With the aid of their UK colleagues, Australian trainees Alicia Pollock, Ben Naismith and Blake Thompson have successfully completed their five-week long training at Her Majesty’s Naval Base Portsmouth and presented with their certificates by Second Sea Lord, Vice Admiral Nick Hine CB.
Serco’s UK-based team has a well-developed structured training and competency checking programme along with a pool of tug training masters and following a request from their Australian colleagues, training masters Rob Hinton and Paul Robson travelled to Australia to assist the Australian team’s long-term aim of becoming self-sufficient with their training. This will enable them to provide their own in-house training masters who can conduct annual competency checks and deliver a nationally approved training package.
The UK and Australian teams devised a structure and framework to meet requirements of the Australian Skills Quality Authority, the approval body for training programmes such as this. The two UK tug masters completed competency checks for existing ASD tug masters in Perth and Darwin with similar checks plus conventional twin-screw training for the operation in Sydney.
Rob Hales, Serco’s maritime services contract director, said: “The initial work we have done together with our Australian colleagues has been very successful. It has demonstrated the strength that Serco can bring through its international customer base and global reach.
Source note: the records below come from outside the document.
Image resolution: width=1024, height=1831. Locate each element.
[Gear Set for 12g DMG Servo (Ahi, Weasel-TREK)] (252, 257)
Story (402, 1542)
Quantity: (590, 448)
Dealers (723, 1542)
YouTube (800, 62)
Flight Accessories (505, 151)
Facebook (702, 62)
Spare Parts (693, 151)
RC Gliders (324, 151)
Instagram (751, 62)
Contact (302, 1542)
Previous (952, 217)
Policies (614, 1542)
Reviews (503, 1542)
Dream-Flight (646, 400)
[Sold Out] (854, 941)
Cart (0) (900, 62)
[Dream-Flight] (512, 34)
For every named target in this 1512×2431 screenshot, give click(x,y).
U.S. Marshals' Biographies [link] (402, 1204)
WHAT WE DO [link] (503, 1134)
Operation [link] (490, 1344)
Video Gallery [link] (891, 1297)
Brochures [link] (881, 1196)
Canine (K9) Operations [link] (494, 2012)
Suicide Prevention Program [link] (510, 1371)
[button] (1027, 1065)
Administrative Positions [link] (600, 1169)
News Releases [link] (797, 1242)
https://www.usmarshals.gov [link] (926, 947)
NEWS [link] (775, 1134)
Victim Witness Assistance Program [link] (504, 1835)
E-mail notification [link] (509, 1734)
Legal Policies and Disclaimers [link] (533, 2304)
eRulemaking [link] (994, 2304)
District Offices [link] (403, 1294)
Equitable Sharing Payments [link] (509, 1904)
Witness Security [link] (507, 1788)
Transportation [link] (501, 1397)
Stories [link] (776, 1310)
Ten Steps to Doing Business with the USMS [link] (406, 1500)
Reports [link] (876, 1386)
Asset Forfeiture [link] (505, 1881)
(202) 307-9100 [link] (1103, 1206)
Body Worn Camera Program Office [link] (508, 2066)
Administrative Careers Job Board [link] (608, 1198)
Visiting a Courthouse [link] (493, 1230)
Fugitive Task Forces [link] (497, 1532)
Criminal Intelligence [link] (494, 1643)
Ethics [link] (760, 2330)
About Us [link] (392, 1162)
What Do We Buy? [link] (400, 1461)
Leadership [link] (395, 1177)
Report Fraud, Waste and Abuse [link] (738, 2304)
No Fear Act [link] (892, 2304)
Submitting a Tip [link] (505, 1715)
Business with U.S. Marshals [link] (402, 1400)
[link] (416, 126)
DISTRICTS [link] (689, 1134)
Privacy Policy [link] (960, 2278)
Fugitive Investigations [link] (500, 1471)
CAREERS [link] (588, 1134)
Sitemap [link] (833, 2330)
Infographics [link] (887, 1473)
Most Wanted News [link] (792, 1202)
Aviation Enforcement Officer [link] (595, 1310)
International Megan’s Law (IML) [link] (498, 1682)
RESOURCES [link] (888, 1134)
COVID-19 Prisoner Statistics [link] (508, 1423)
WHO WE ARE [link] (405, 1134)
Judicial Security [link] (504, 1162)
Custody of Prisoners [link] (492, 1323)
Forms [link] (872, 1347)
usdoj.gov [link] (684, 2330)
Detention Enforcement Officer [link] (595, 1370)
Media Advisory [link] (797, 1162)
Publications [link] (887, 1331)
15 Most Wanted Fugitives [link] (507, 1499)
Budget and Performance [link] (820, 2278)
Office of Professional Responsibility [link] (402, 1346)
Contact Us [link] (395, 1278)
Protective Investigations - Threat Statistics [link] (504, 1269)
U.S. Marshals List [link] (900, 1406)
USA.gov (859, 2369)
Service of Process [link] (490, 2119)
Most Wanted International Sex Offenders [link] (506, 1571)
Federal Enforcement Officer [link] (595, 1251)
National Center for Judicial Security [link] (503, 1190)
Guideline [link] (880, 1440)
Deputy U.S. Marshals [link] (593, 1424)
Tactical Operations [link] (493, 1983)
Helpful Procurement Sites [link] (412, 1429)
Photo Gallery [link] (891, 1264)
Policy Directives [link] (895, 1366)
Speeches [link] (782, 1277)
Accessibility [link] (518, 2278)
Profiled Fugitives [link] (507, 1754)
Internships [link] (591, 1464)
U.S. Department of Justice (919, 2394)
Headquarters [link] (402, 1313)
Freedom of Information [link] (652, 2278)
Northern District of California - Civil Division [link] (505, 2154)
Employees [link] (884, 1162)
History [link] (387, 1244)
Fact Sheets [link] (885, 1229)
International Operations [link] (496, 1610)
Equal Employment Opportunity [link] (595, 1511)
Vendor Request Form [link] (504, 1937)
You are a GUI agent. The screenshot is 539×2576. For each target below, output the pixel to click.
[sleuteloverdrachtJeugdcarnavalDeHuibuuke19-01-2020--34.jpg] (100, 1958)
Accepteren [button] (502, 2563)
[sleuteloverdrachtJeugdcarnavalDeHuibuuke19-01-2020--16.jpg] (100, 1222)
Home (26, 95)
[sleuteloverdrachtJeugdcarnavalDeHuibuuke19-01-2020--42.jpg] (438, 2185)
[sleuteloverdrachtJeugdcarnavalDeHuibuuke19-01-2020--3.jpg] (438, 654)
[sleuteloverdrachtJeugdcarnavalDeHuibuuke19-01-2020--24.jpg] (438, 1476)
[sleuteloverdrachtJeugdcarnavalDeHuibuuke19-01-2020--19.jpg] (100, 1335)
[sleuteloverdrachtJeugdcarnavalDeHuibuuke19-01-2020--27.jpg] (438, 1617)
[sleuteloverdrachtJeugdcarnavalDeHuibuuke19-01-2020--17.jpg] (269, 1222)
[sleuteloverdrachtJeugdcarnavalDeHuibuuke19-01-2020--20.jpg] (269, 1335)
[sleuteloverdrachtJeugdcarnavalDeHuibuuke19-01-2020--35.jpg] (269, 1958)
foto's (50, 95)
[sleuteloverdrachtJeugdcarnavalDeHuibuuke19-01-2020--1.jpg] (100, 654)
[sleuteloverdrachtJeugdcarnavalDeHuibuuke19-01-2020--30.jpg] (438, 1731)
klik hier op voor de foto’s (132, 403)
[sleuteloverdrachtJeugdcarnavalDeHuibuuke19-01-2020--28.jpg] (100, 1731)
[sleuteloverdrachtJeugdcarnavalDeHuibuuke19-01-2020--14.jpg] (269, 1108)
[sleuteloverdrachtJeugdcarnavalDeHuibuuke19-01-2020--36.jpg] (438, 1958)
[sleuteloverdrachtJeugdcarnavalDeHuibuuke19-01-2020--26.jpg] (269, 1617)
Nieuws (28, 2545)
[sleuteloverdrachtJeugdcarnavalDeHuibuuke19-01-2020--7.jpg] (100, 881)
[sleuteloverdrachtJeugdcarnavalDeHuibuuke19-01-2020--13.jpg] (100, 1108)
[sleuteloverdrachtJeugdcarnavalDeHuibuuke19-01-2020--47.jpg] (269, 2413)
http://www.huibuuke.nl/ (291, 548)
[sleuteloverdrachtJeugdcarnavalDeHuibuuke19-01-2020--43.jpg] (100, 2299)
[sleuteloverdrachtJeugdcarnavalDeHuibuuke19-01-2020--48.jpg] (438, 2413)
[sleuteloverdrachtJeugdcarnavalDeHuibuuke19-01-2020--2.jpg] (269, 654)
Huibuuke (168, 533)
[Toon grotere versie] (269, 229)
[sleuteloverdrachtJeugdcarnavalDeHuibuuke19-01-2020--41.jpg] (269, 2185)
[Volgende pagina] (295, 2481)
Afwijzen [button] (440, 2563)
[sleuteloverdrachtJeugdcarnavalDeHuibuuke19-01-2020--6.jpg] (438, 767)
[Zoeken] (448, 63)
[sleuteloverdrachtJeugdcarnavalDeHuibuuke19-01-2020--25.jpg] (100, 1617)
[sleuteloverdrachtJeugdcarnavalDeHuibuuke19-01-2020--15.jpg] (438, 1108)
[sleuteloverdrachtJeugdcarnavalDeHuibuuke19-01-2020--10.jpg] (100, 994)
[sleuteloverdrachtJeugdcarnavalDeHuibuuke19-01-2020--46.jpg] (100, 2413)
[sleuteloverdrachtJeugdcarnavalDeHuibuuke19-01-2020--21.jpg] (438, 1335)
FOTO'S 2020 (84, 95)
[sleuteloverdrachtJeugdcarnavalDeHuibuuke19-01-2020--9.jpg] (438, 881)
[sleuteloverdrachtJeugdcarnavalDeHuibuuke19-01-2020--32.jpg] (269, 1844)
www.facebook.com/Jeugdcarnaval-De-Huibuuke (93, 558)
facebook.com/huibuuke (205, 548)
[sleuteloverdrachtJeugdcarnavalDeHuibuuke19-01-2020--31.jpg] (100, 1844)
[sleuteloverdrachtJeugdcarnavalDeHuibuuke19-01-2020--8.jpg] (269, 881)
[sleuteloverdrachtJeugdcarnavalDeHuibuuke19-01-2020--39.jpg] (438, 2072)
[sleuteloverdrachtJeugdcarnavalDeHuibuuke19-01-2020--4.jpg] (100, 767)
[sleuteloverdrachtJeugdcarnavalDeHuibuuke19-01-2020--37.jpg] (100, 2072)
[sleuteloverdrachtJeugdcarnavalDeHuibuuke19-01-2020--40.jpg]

This has been a great opportunity to cross-pollenate ideas and training across the world, and these achievements have laid good foundations for future training and further co-operation between the two teams to share our skills and knowledge and enhance our support for our naval customers. The Royal Navy and Royal Australian Navy are similarly strengthening their existing ties and it is important that the Serco team is also sharing our expertise across the globe.”